[Saved data entries]
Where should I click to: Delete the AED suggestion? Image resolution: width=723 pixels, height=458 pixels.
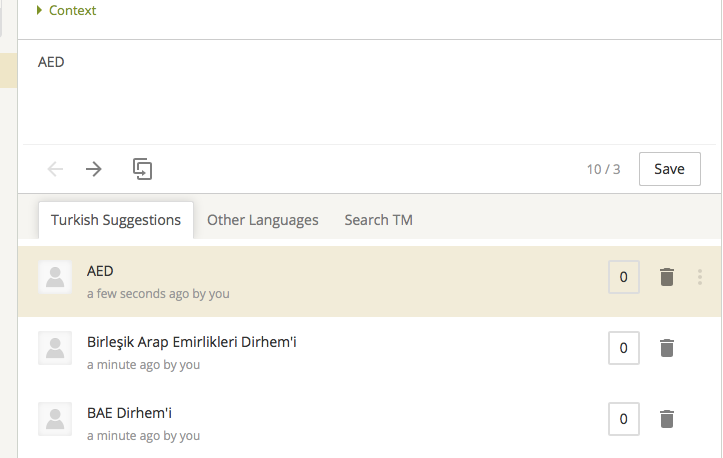point(667,277)
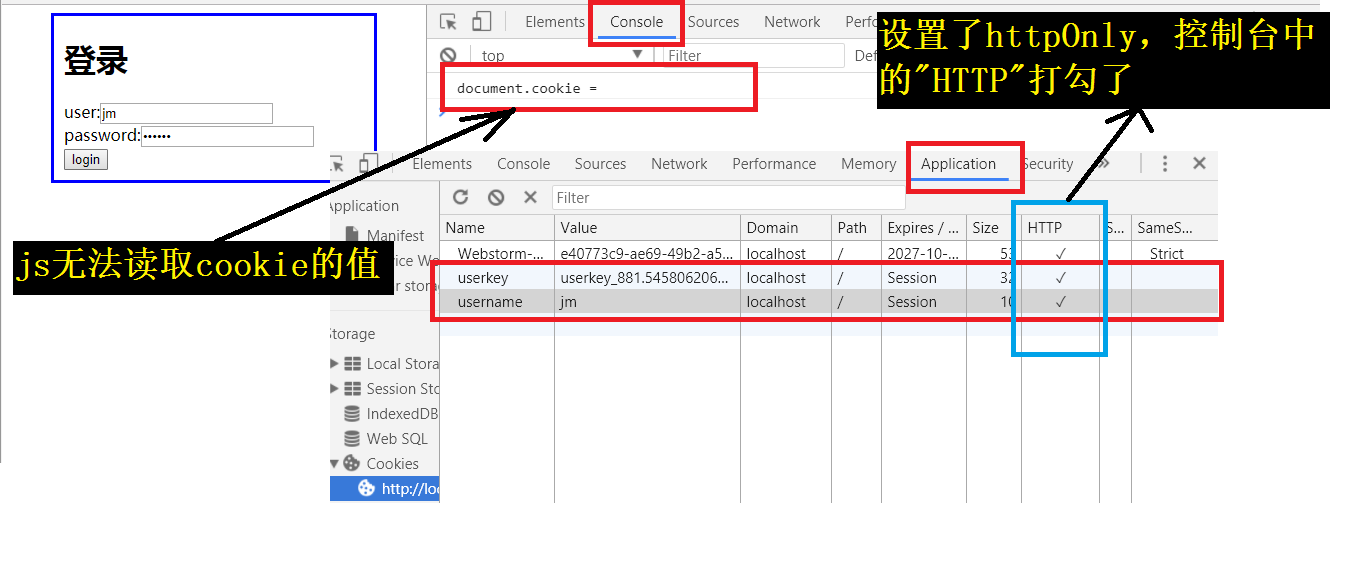Click the Manifest file icon
Screen dimensions: 1359x583
(x=353, y=235)
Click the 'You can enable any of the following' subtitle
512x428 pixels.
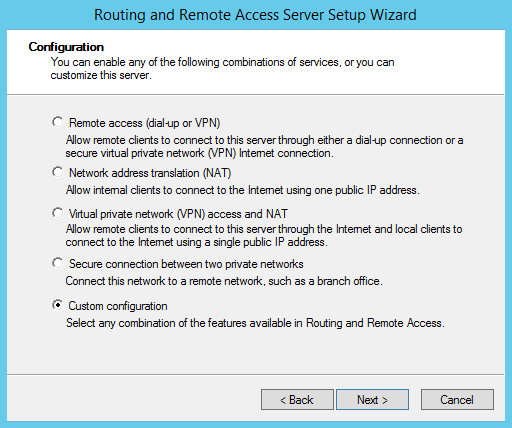click(x=223, y=69)
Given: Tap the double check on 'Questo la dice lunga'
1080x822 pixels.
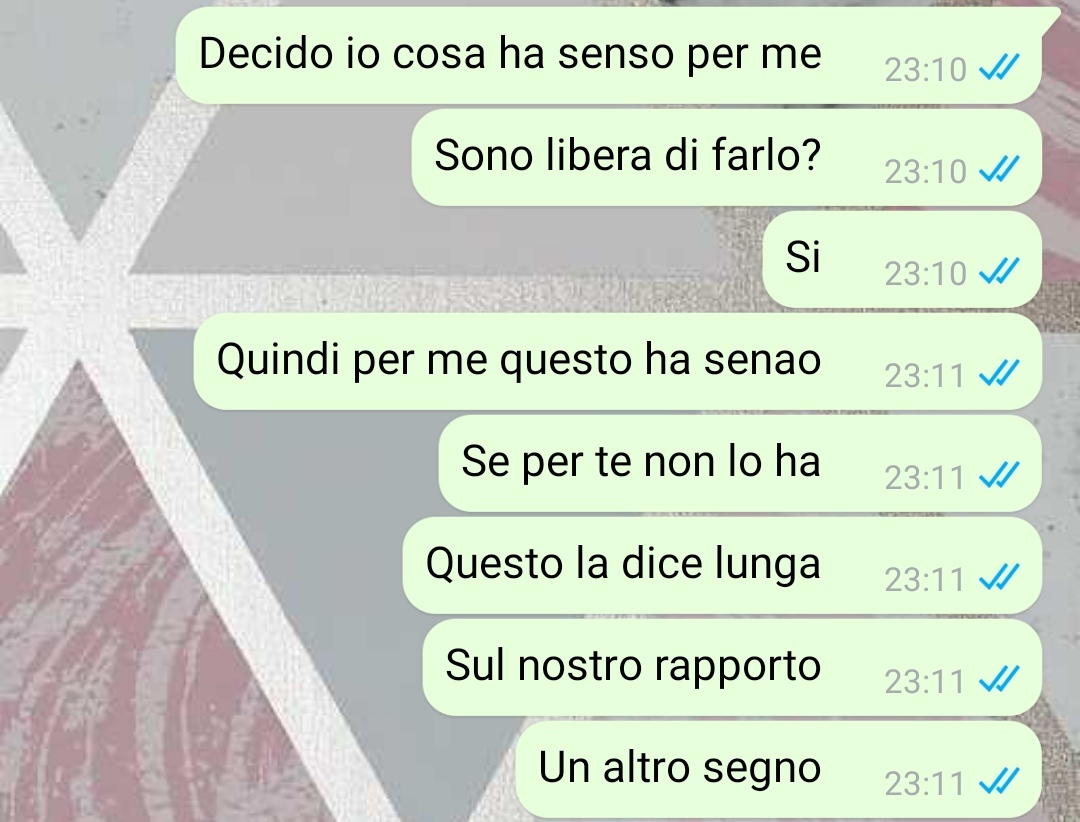Looking at the screenshot, I should (x=999, y=577).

Instructions for the task:
Your answer must be the lines from the one containing "Click the 'You" through the final line of the entries, duplicated exactly, with both ends kept and all pictures left out.

Result for this task:
Click the 'You can enable any of the following' subtitle
512x428 pixels.
click(x=223, y=69)
Given: Tap the double check on 'Questo la dice lunga'
1080x822 pixels.
Looking at the screenshot, I should (x=999, y=577).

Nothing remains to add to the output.